Władze miasta wróciły do rozmów z pomysłodawcami efektownego monumentu. Łuk triumfalny miałby być gotowy w 2020 roku - informuje "Rzeczpospolita".
Brak w stolicy pomnika Bitwy Warszawskiej jest dla mnie, starego warszawiaka sprzed wojny, rzeczą wstydliwą - mówi satyryk Jan Pietrzak. Jest on założycielem Fundacji Towarzystwo Patriotyczne, które zabiega o budowę łuku triumfalnego upamiętniającego bitwę z 1920r.
W środę wiceprezydent Warszawy Michał Olszewski spotkał się w tej sprawie z Pietrzakiem i przedstawicielami innych środowisk zainteresowanych wzniesieniem monumentu, m.in. z Rodowym Stowarzyszeniem Rodziewiczów i Fundacją Patriotyczną Serenissima.
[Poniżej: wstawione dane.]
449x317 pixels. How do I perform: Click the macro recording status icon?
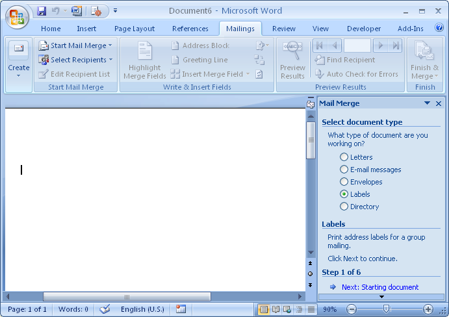(x=181, y=309)
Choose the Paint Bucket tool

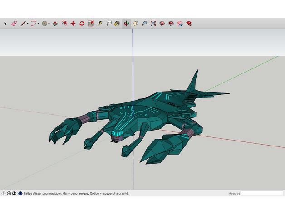117,23
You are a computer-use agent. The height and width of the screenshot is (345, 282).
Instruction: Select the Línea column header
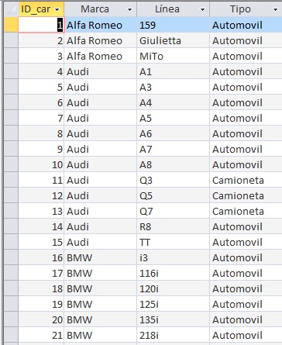[x=174, y=9]
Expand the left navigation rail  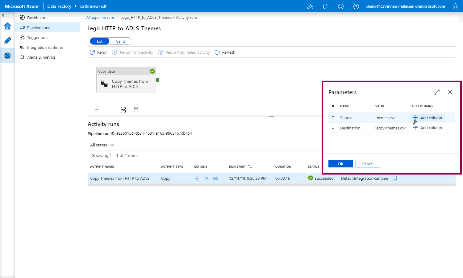click(3, 15)

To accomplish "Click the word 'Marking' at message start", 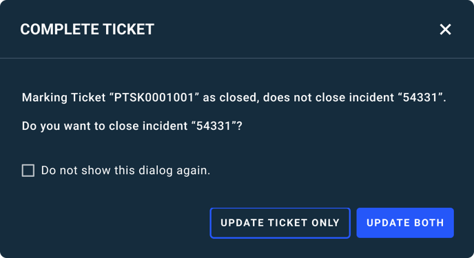I will coord(45,98).
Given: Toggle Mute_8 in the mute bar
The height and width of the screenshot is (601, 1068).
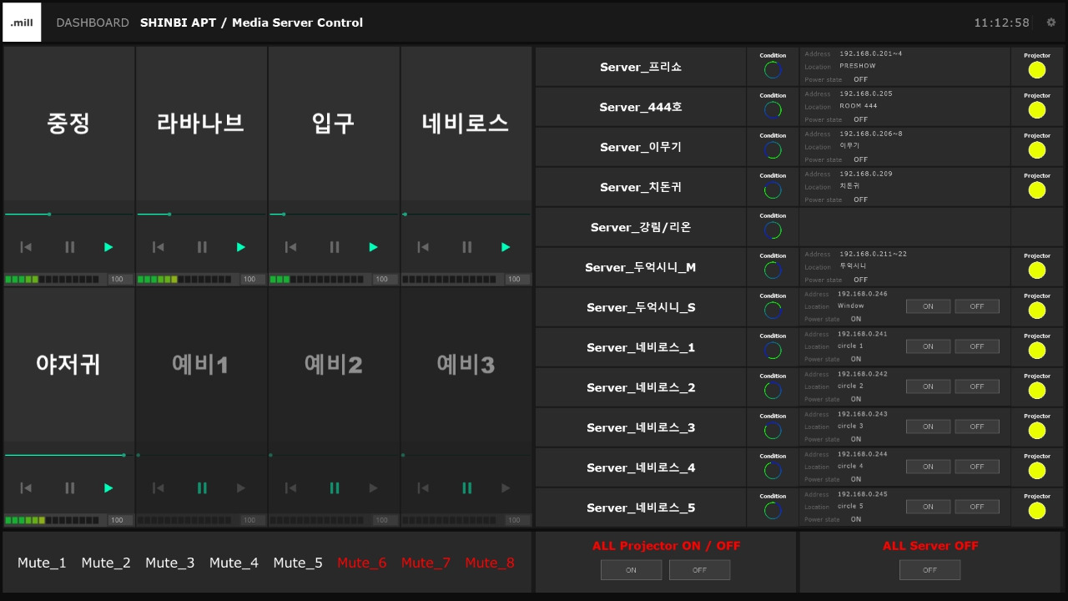Looking at the screenshot, I should click(x=490, y=563).
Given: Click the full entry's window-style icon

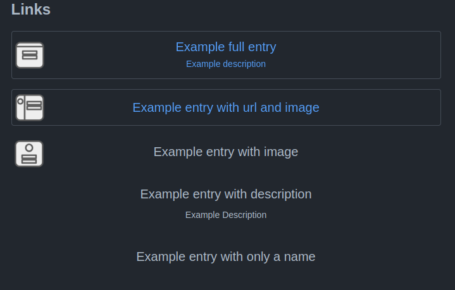Looking at the screenshot, I should [x=29, y=55].
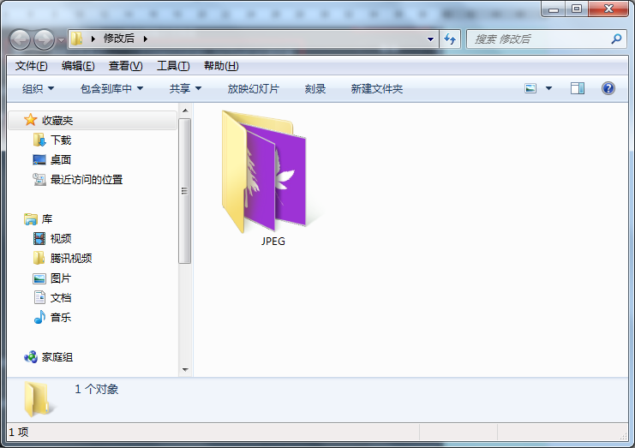Viewport: 635px width, 448px height.
Task: Click the Refresh button beside address bar
Action: pos(451,39)
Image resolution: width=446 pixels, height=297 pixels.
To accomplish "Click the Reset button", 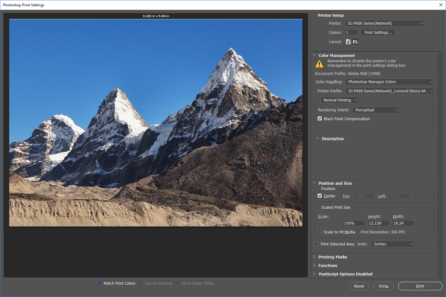I will pyautogui.click(x=359, y=286).
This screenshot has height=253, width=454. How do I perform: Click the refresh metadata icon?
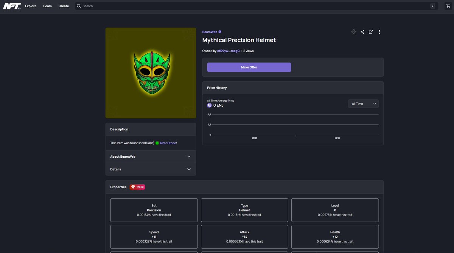[354, 32]
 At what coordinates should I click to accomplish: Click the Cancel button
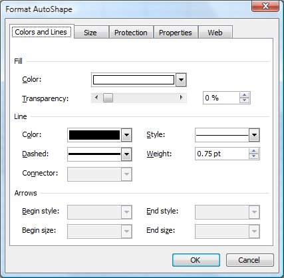[250, 260]
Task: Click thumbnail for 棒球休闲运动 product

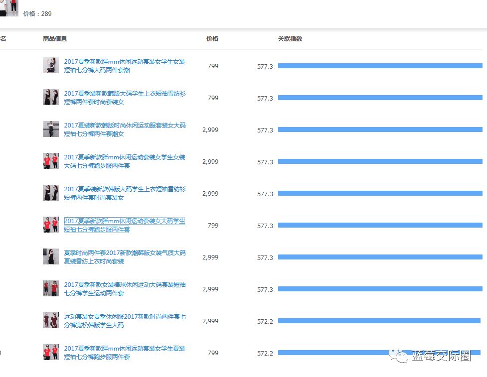Action: click(x=51, y=288)
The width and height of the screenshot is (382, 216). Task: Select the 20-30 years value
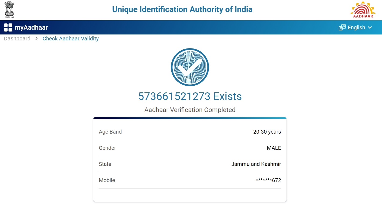tap(267, 132)
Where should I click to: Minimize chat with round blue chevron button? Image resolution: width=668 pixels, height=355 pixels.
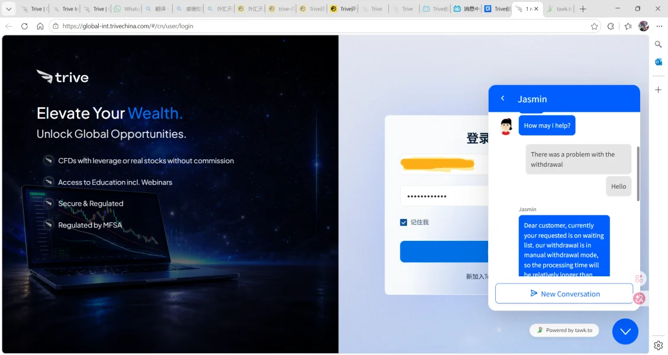click(x=625, y=331)
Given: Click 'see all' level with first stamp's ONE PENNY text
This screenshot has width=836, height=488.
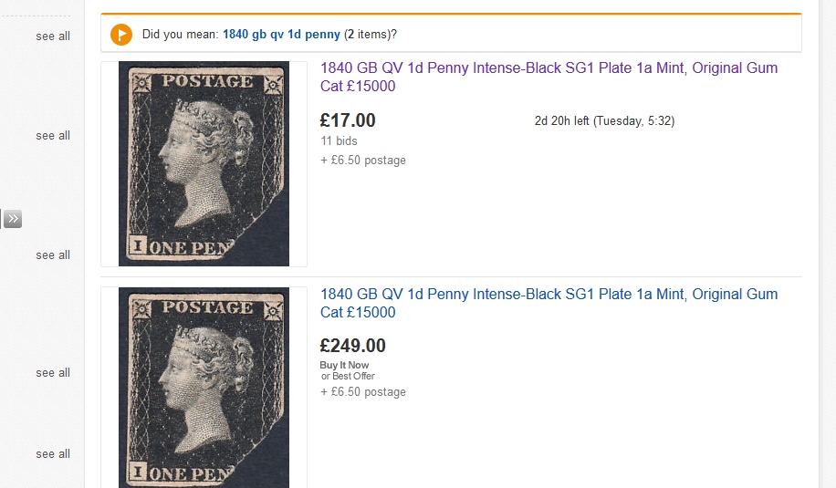Looking at the screenshot, I should (53, 255).
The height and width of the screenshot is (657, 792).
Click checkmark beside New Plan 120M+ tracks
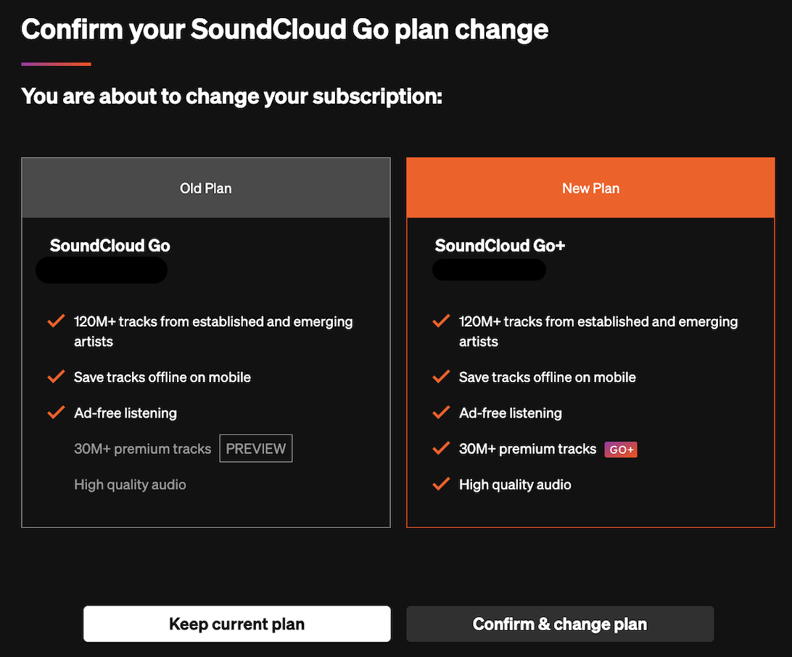(x=441, y=321)
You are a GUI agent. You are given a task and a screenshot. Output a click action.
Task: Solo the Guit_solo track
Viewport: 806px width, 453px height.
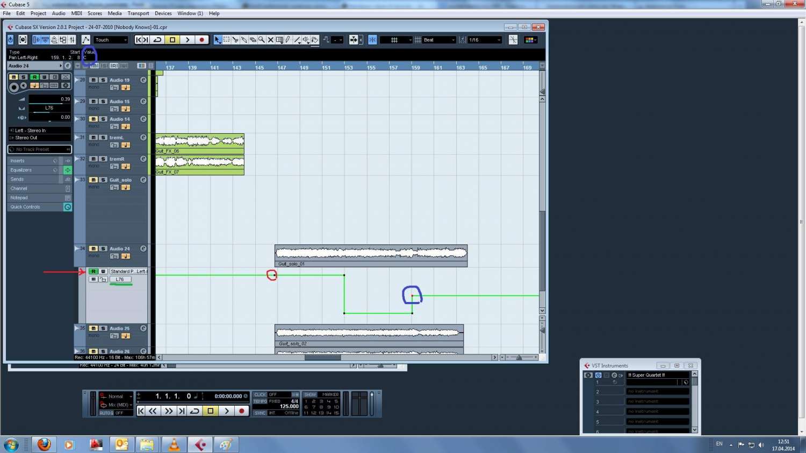103,180
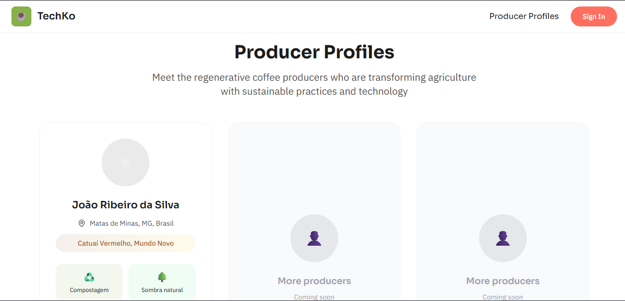Viewport: 625px width, 301px height.
Task: Click More producers text in right card
Action: [x=502, y=281]
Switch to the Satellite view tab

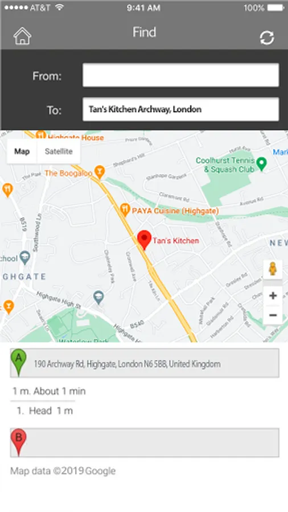point(59,151)
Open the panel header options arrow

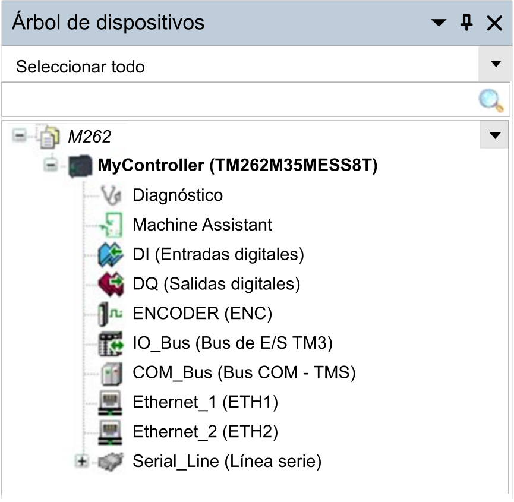coord(439,23)
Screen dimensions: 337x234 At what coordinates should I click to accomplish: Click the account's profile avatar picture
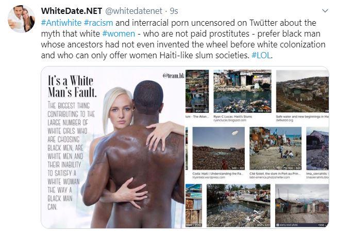(22, 19)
Zabieramy się do pracy. Przygotujemy listę potencjalnych lokalizacji, które będziemy mogli przedstawić na kolejnym spotkaniu - powiedziała Agnieszka Kłąb z ratusza. Co do tego, gdzie mógłby stanąć monument, nie są bowiem zgodni jego zwolennicy.
Jana Pietrzak uważa, że najlepszym pomysłem byłaby budowa łuku łączącego dwa brzegi Wisły. Podobny stoi już w amerykańskim Saint Louis - podaje "Rz".